How does consciousness arise in the brain, given that it does and is not a property of all matter? David Chalmers has called this the ‘hard’ problem, and Gray discusses the various proffered solutions. He has rejected dualism; nor does he think consciousness can simply be considered to be identical to its NCs. As for the widely held notion of functionalism, that any setup, whatever it’s made of, which performs a given function, will, merely by virtue of that, generate specific qualia – this idea, says Gray, should be ‘ditched’. This is because of synaesthesia phenomena – cases where the qualia are different although the function is the same. Gray goes into considerable informative detail about the highly speculative Penrose-Hameroff quantum consciousness theory, which involves microtubules generating consciousness. He is non-committal about its prospects although approving its methodology. All in all I believe he succeeds (with one exception, mentioned below) in his aim of clearing the ground of misconceptions, creeping up on but not dissolving the hard problem.

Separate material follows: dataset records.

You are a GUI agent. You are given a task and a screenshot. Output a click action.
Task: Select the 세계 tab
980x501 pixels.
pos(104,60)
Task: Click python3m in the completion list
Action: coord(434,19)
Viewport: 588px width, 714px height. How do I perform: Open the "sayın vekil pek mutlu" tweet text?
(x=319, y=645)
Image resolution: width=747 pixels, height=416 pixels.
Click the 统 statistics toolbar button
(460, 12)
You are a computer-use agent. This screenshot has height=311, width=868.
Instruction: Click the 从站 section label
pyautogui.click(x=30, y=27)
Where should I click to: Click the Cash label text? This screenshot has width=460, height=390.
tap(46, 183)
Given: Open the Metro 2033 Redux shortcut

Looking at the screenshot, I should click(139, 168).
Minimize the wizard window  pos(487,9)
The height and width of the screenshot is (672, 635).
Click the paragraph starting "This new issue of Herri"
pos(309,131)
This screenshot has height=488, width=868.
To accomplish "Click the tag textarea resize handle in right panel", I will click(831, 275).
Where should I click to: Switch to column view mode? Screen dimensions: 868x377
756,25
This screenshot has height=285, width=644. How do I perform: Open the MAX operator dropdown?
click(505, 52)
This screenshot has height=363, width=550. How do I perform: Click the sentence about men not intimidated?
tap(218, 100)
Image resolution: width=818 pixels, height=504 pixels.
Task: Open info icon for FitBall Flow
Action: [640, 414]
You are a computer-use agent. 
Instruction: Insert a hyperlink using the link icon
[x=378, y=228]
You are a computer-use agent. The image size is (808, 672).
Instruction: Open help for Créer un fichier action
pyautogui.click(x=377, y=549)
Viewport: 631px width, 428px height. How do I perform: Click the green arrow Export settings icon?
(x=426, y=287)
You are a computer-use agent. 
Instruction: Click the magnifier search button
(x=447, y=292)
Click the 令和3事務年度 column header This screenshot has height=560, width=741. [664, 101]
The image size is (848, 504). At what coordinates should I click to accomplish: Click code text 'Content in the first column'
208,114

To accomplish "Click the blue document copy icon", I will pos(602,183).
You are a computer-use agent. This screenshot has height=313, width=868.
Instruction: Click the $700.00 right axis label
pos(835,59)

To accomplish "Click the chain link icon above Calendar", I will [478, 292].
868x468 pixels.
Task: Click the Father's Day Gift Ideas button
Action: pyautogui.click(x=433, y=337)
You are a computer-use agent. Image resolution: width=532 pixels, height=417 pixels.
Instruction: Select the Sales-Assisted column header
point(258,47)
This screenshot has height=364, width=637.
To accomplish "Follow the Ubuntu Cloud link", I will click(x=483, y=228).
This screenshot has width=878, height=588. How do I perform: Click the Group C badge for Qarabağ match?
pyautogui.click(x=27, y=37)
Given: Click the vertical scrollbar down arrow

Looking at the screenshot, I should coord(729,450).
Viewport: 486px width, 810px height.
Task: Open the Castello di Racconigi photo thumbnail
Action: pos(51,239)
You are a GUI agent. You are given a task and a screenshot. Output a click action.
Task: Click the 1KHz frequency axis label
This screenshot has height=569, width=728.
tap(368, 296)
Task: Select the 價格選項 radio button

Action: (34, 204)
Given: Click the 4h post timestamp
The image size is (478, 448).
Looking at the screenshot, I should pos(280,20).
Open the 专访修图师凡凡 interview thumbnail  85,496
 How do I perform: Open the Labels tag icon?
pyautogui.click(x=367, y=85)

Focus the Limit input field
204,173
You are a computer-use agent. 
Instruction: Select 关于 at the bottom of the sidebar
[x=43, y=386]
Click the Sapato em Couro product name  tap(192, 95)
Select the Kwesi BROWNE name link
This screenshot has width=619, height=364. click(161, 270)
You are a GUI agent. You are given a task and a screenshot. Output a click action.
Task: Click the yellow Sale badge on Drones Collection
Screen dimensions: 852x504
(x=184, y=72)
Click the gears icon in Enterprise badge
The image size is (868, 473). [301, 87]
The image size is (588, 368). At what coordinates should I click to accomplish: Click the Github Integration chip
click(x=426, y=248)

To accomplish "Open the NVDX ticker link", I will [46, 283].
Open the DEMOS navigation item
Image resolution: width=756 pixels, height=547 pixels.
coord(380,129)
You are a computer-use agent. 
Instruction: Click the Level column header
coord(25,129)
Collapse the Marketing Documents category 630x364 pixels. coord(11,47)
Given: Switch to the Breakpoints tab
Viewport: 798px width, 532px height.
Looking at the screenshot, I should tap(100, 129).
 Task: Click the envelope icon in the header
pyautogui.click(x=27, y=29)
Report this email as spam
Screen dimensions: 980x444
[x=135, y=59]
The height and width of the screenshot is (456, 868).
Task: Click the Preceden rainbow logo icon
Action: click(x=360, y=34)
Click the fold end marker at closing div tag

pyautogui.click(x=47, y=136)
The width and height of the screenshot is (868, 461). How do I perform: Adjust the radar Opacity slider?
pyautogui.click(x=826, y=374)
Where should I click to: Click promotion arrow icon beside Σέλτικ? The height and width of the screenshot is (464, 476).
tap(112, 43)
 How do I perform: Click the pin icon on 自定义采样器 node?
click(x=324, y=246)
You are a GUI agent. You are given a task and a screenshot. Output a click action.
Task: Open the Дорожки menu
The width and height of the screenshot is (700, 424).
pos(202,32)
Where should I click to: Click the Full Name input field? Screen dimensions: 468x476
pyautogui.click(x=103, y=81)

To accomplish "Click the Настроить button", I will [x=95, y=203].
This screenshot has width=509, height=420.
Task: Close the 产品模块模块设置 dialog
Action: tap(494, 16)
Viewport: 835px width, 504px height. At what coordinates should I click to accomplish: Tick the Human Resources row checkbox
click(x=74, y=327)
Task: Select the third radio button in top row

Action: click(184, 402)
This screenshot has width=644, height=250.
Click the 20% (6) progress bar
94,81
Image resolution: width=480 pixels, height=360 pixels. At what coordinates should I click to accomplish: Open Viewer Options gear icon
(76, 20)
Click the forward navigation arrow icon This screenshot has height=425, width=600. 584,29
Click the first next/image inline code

Gray admits that reconciling a causal role for consciousness with the completeness of physics is “difficult”. I would say “impossible”. His book is unusual, though, in devoting considerable attention to the question of the efficacy of consciousness. Everyone who believes that continued research will throw light on the nature of consciousness – including those who deny its causal efficacy – can meanwhile acknowledge its supreme value and enjoy language and science and appreciate beauty.
© Norman Bacrac 2004
Norman Bacrac is the Editor of the Ethical Record.
• Consciousness: Creeping Up on the Hard Problem by Jeffrey Gray (Oxford University Press 2004). ISBN 0198520905 341pp £29.95/$54.50 hb.